"The dark night of the spirit, as understood by John of the Cross, is specifically purgative of this subtler 'spiritual' selfishness, which is ineradicable through the self's own efforts. That John of the Cross is a Doctor of the Church is a joke, in a way, because no one really accepts his diagnosis. He's a sixteenth-century maniac with a thirteenth-century vocabulary; his teachings are daunting, demanding, uncompromising, and relentless, and you have to be extraordinarily miserable before you can really begin to appreciate him. Not exactly the stuff of best sellers in an age of spiritual quick fixes. And the ones who do open up to the truth of what John is saying do so only kicking and screaming all the way.

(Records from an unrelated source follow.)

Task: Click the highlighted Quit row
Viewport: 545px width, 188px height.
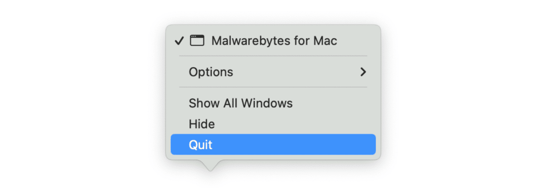Action: click(273, 145)
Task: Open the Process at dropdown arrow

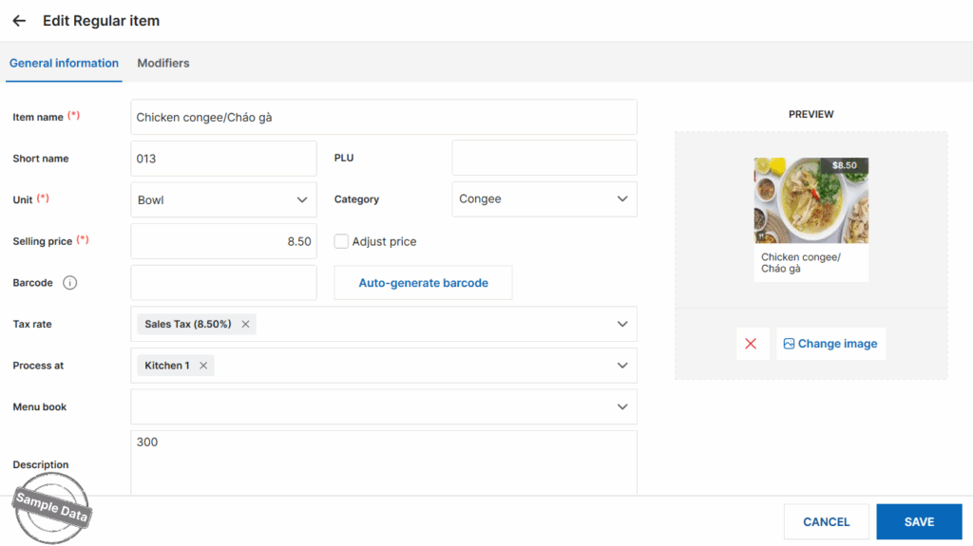Action: 622,366
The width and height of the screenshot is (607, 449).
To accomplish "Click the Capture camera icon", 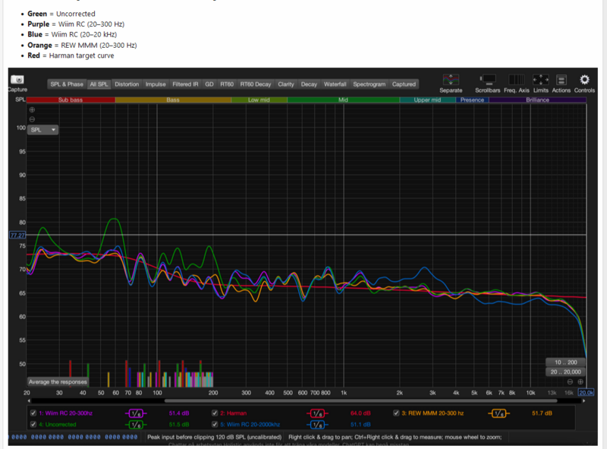I will (17, 80).
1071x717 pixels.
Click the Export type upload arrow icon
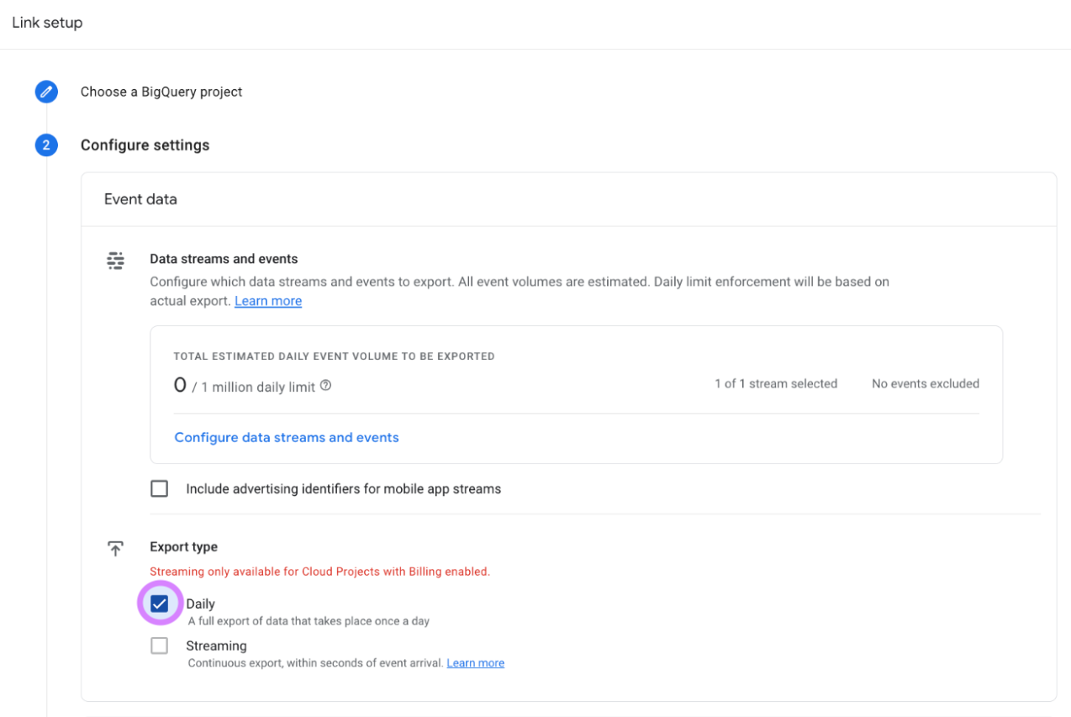tap(115, 548)
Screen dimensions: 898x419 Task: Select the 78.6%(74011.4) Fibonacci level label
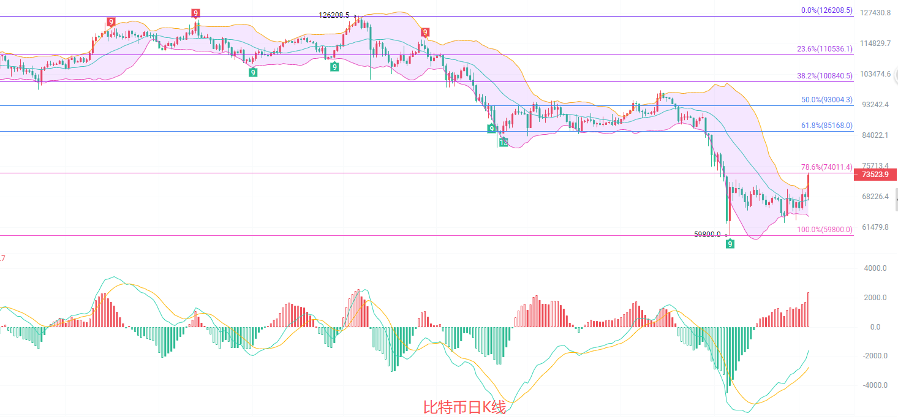pos(826,167)
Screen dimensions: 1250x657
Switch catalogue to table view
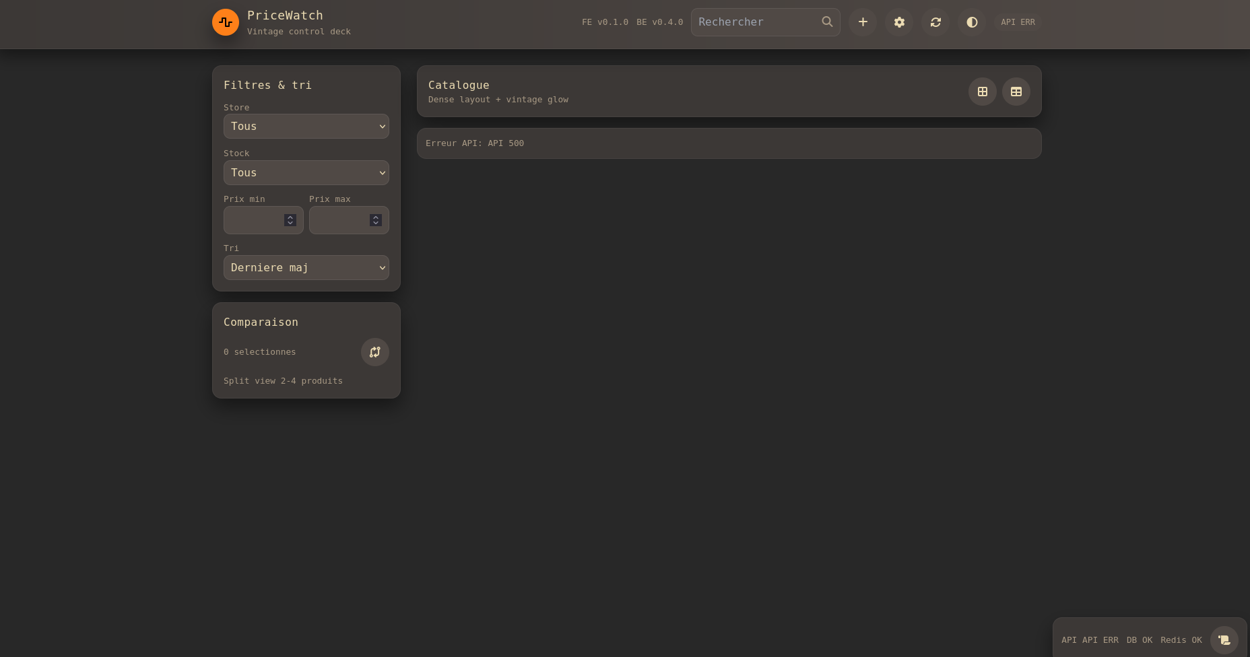tap(1016, 92)
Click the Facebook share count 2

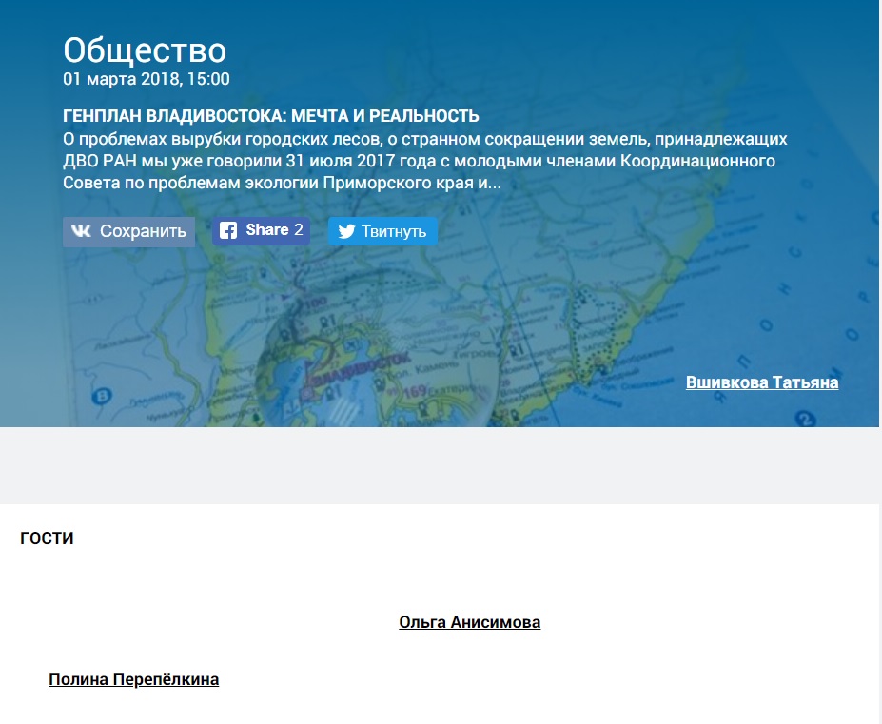[298, 230]
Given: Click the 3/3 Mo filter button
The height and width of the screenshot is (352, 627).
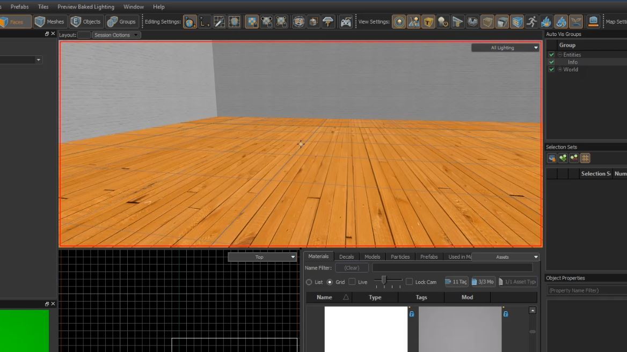Looking at the screenshot, I should pyautogui.click(x=482, y=281).
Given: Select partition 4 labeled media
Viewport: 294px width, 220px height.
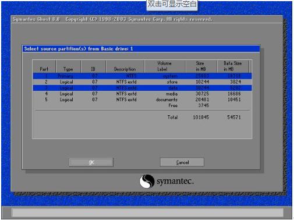Looking at the screenshot, I should click(x=142, y=94).
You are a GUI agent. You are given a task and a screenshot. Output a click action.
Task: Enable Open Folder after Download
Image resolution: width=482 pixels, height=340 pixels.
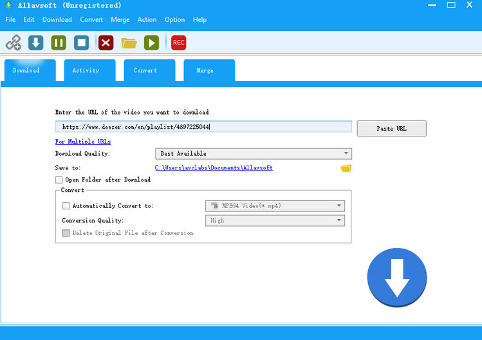pyautogui.click(x=59, y=180)
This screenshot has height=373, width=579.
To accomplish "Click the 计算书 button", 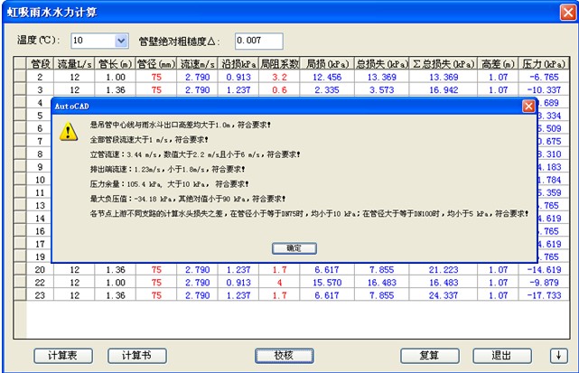I will click(x=137, y=355).
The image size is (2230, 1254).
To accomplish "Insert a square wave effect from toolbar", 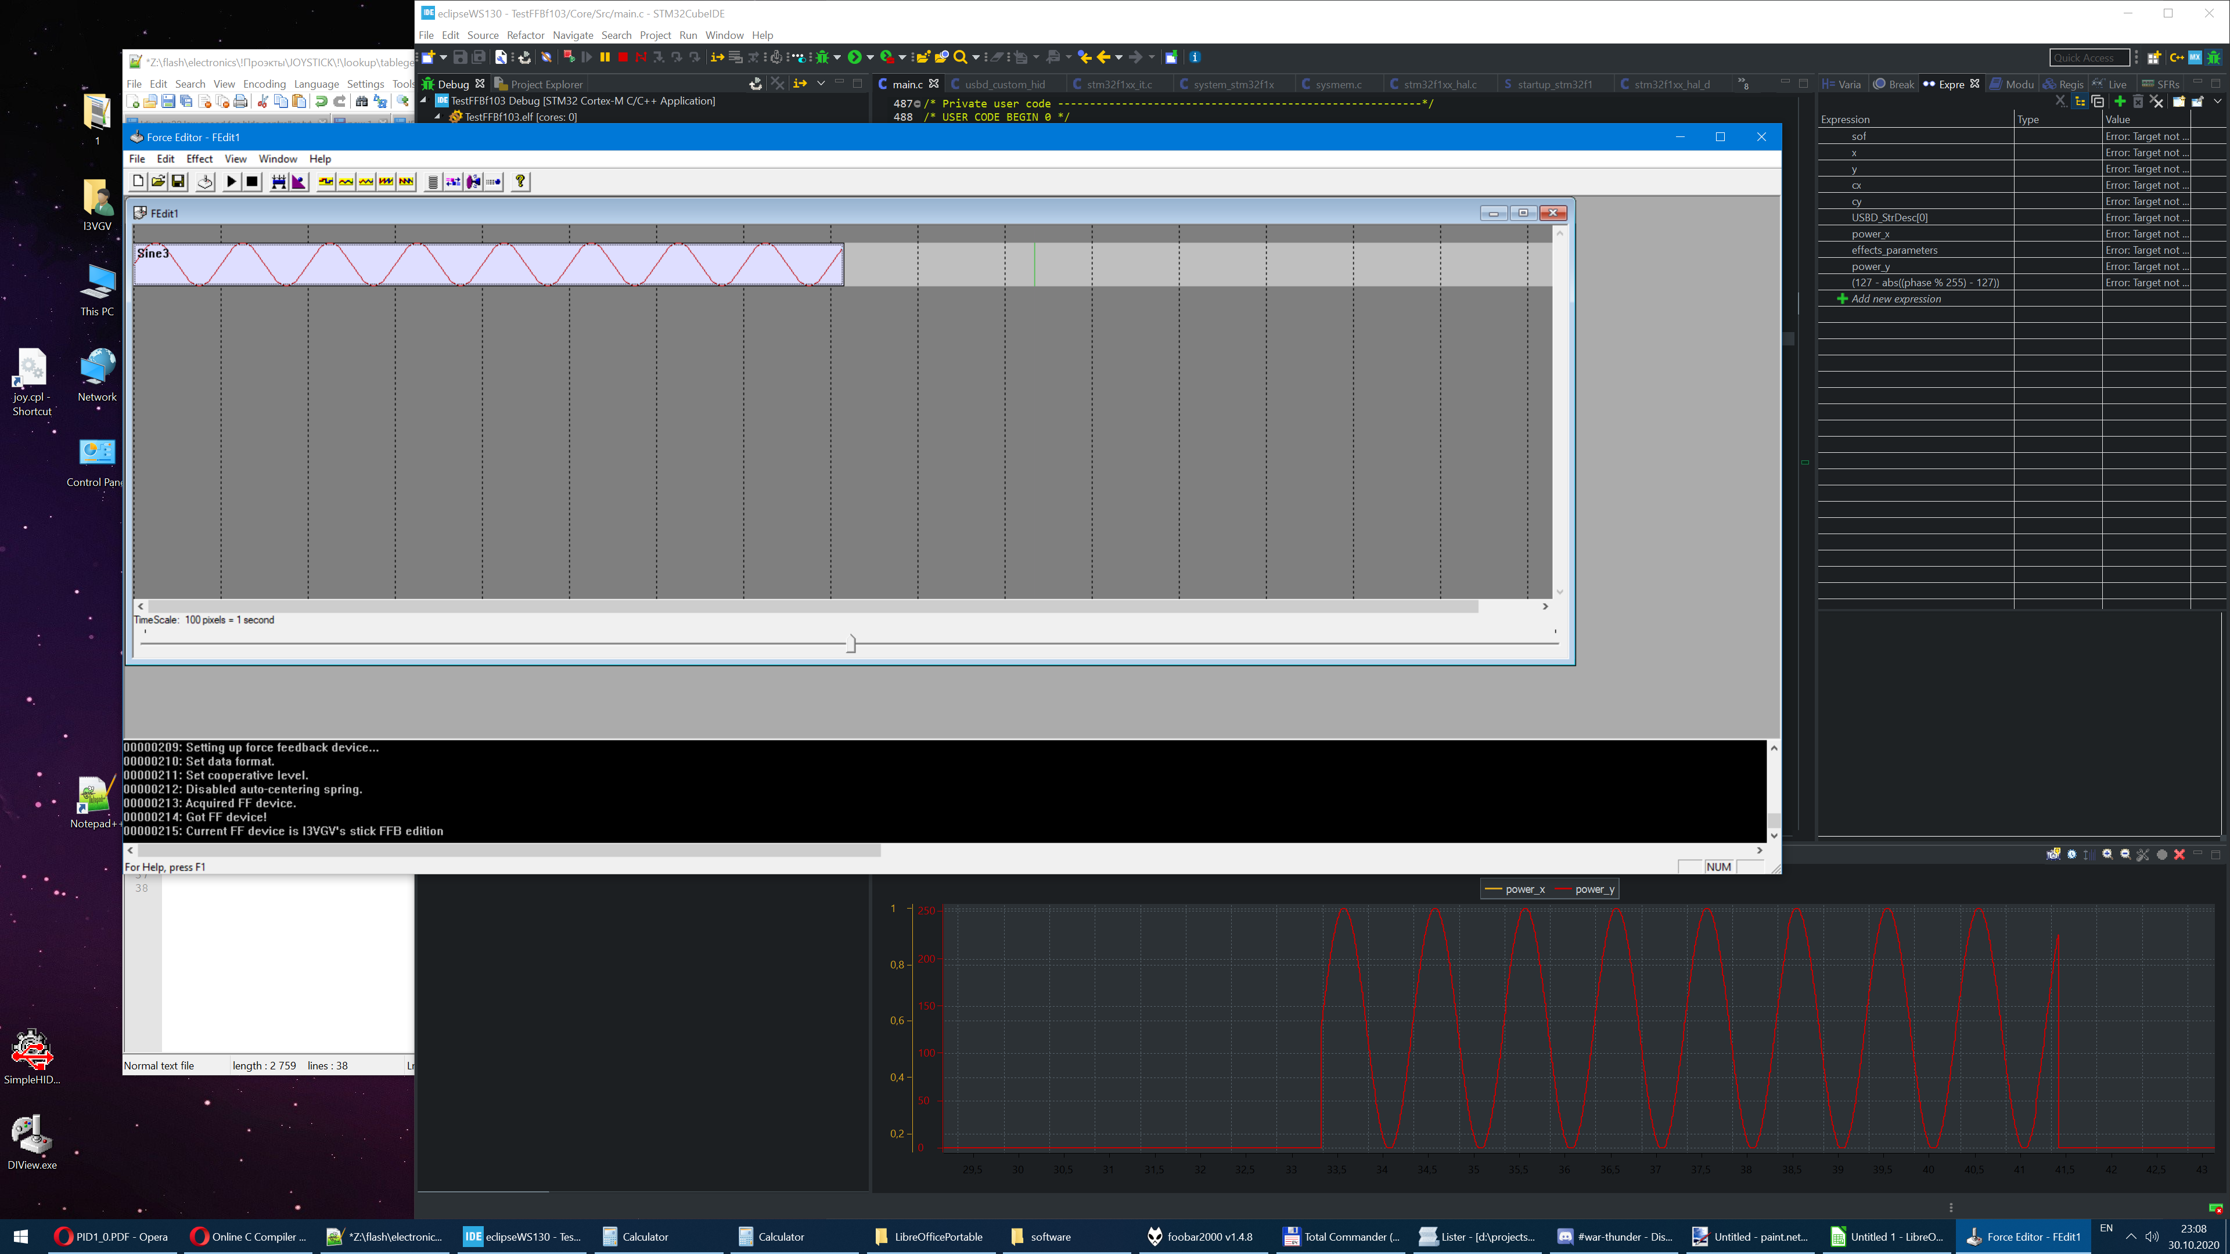I will pos(325,181).
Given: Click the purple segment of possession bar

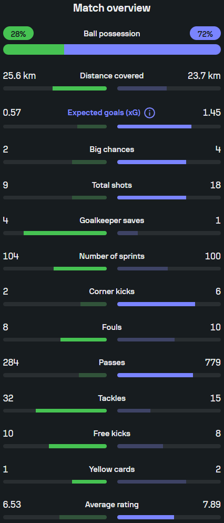Looking at the screenshot, I should point(142,49).
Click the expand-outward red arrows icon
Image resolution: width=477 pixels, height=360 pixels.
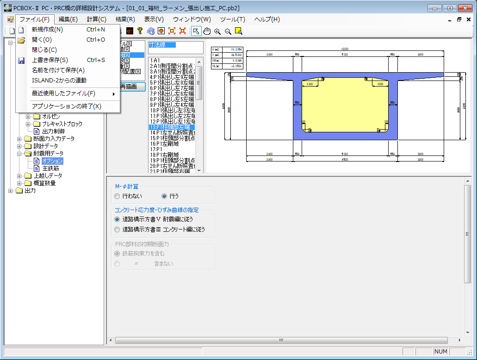[172, 31]
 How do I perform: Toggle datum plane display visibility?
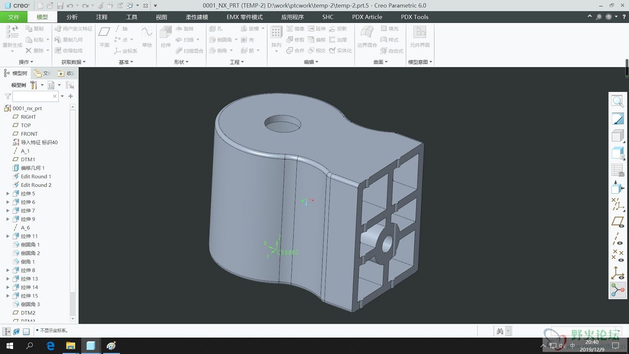[x=617, y=222]
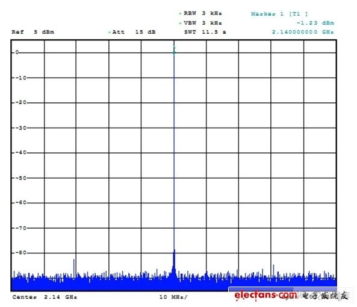The image size is (357, 307).
Task: Select the SWT 11.5 s sweep time readout
Action: coord(205,32)
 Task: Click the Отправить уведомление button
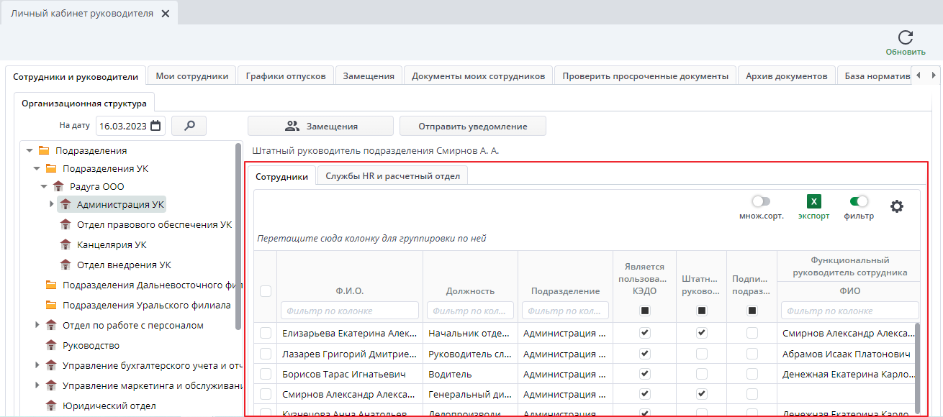pyautogui.click(x=473, y=126)
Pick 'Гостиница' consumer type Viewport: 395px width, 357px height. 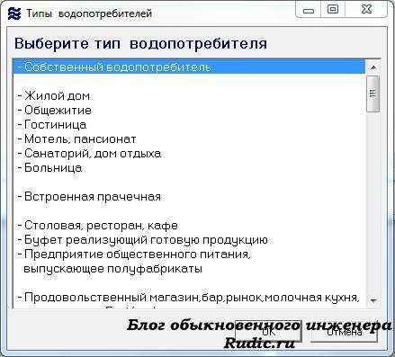pos(189,125)
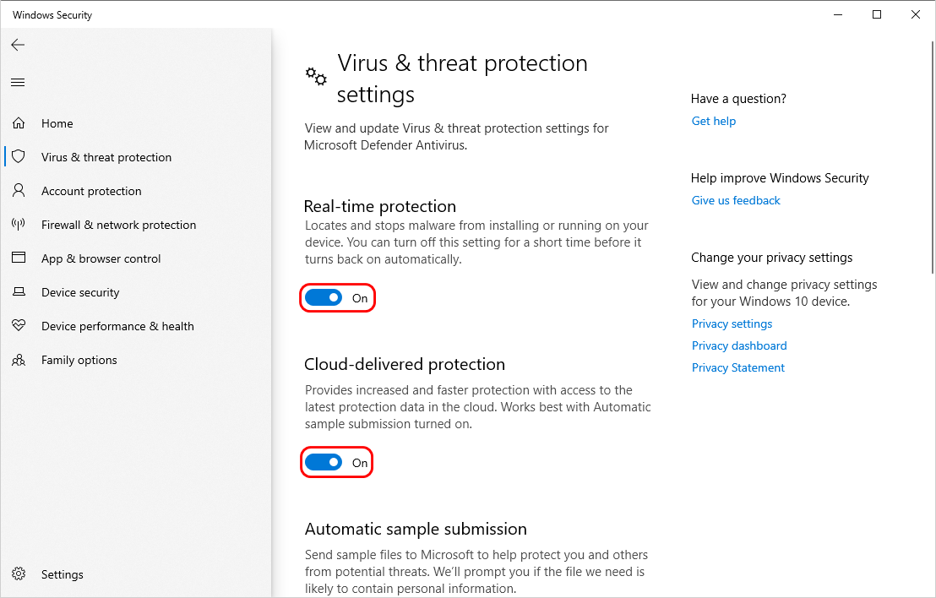Viewport: 936px width, 598px height.
Task: Click the Settings gear icon in sidebar
Action: 18,574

"John strikes a deathblow to the notion that the deepest spirituality is something we can do, something within the working realm of our will's control and effectiveness. The dark night is about realizing the absolute poverty of our spiritual efforts, the inevitable element of self in even the best of our goodness and striving for the light; it is about being broken by God, stripped naked of all accomplishment and all that we have taken for 'meaning.' It is about trusting God, not because it is the right thing or the good thing or the thing that will advance us spiritually, but because it is the only thing we can do. And to reach that point, all the right things we do and all the good things we do and all the spiritual advances we have believed ourselves to be making must be shown to us for the empty things they are."